The researchers found that spike antibodies in men decreased with increasing BMI. Comparatively, in women, antibody titers did not change according to BMI and instead remained consistently above 6,000 in all categories.
Men and women in the lowest BMI category had comparable titers. However, in all other BMI categories, the titers were lower for men than women, the maximum difference being seen with increasing BMI.
The mechanism responsible for these differing antibody levels and their correlation to higher BMI values may be due to the abnormal profile of cytokine production from fat cells in obese subjects.
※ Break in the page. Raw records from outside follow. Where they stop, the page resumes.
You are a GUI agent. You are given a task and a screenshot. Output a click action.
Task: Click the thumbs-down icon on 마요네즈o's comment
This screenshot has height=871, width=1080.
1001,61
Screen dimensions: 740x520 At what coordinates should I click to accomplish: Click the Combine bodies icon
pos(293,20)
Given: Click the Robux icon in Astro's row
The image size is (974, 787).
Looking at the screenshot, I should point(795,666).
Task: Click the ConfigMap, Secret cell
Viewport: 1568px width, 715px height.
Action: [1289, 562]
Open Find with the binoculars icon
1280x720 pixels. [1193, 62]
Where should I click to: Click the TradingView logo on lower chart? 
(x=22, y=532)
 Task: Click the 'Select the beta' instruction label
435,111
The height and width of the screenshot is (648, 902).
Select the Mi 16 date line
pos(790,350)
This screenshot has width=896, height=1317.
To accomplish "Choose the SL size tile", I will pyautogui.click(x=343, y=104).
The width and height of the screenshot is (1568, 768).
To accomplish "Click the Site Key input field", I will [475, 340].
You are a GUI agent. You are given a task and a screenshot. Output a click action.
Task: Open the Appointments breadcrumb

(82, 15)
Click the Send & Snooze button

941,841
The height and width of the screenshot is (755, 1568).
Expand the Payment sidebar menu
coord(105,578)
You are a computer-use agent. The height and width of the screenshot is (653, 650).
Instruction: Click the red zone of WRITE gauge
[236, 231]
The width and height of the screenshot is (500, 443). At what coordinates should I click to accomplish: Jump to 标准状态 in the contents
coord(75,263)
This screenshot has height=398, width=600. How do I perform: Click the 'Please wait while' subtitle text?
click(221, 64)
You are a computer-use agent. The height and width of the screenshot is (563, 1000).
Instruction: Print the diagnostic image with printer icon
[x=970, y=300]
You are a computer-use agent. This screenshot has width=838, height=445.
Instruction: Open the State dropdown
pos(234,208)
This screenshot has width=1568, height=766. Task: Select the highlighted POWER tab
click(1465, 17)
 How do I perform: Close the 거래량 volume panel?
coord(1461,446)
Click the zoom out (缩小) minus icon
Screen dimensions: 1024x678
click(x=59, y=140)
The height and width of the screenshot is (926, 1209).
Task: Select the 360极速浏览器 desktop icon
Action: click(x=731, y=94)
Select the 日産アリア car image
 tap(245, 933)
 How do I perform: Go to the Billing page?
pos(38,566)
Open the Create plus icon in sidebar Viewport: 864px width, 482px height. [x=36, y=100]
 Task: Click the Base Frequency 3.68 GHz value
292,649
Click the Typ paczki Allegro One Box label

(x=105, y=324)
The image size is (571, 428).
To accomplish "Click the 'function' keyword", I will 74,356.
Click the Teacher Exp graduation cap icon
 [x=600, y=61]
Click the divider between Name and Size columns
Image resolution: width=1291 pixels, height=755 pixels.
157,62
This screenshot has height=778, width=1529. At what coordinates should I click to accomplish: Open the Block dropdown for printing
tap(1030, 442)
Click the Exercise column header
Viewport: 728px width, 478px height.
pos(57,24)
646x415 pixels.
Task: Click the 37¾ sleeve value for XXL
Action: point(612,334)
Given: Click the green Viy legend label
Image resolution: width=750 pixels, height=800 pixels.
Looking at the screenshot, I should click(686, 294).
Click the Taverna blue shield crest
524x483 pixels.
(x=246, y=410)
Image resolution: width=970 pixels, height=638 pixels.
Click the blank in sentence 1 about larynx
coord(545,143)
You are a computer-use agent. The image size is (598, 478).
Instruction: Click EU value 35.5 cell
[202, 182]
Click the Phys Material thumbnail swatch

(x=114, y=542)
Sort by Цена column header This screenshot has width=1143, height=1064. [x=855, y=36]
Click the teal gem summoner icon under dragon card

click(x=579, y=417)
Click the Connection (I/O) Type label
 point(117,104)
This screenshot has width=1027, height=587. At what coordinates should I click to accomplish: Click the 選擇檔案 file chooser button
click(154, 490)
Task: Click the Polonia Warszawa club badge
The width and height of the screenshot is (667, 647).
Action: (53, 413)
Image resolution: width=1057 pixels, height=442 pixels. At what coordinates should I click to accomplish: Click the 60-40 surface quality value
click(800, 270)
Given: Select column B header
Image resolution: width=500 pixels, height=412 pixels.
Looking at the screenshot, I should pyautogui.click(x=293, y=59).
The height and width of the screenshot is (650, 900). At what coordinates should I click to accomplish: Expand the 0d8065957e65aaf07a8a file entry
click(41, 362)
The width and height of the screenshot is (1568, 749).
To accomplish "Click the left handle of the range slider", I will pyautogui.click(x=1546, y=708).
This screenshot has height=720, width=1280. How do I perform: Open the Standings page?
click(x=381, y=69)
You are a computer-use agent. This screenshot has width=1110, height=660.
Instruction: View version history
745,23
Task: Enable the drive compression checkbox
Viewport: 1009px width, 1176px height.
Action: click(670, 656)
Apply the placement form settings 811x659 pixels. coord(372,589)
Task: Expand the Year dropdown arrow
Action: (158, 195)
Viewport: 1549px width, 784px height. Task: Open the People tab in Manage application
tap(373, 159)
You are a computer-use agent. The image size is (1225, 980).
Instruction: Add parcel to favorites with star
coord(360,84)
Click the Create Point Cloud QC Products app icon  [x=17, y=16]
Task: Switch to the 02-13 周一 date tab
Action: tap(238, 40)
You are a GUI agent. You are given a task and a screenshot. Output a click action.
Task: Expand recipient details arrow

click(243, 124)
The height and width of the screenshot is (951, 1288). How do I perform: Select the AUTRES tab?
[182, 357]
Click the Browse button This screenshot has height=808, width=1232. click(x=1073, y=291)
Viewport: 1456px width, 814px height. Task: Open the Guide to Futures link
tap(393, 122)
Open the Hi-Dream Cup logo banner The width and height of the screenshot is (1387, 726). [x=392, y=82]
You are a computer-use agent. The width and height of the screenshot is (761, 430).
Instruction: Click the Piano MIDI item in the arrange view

With increasing amounts of fatty tissue, there is an overproduction of pro-inflammatory molecules such as leptin, tumor necrosis factor (TNF)-α, and interleukin (IL)-6. Conversely, the levels of adiponectin are reduced.
The result of this phenomenon is low-grade inflammation that persists as long as the obese profile is maintained. This leads to the senescence of immune antibody-producing - cells, thus explaining why antibody generation is affected.
However, this same phenomenon was not observed in the female subjects. This may be due to the fact that about 82% of female participants were below the age of 50 years, thus implying that their body fat is regulated by sex hormones including estrogen, progesterone, and testosterone. This leads to a different distribution of body fat, with lower visceral fat, more brown fat, and higher adiponectin concentrations in circulation as compared to men.
Interestingly, all of these changes in women promote a healthy immune response and are anti-inflammatory.
The findings of the current study confirm that the Pfizer-BioNTech vaccine was highly effective at producing seroconversion. The titers of immunoglobulin G (IgG) antibodies against the SARS-CoV-2 spike protein were high across the range of participants, thus confirming reports that were obtained during clinical trials.
Interestingly, there was no obvious difference in the titers between obese versus non-obese subjects. The variability was seen when the BMI and spike IgG titers were compared by sex. In men, the spike antibody titers showed an inverse correlation with the BMI, but this was not apparent in women.
“To the best of our knowledge, this is the first report to specifically address the differential role of sex in the association between adiposity and SARS-CoV-2 vaccine-induced immunogenicity.”
The lower antibody titers after vaccination in obese men, but not women, suggests that obese men should be monitored over time to understand their risk of waning immunity and breakthrough infection. The need to follow up with these patients is particularly urgent, as their obesity is a high-risk factor for severe and fatal complications of COVID-19.
“We hope that the present findings inform the decisions of policymakers and healthcare professionals regarding the selection of persons of priority for the administration of the booster vaccination, which has already begun in certain countries.”
medRxiv publishes preliminary scientific reports that are not peer-reviewed and, therefore, should not be regarded as conclusive, guide clinical practice/health-related behavior, or treated as established information.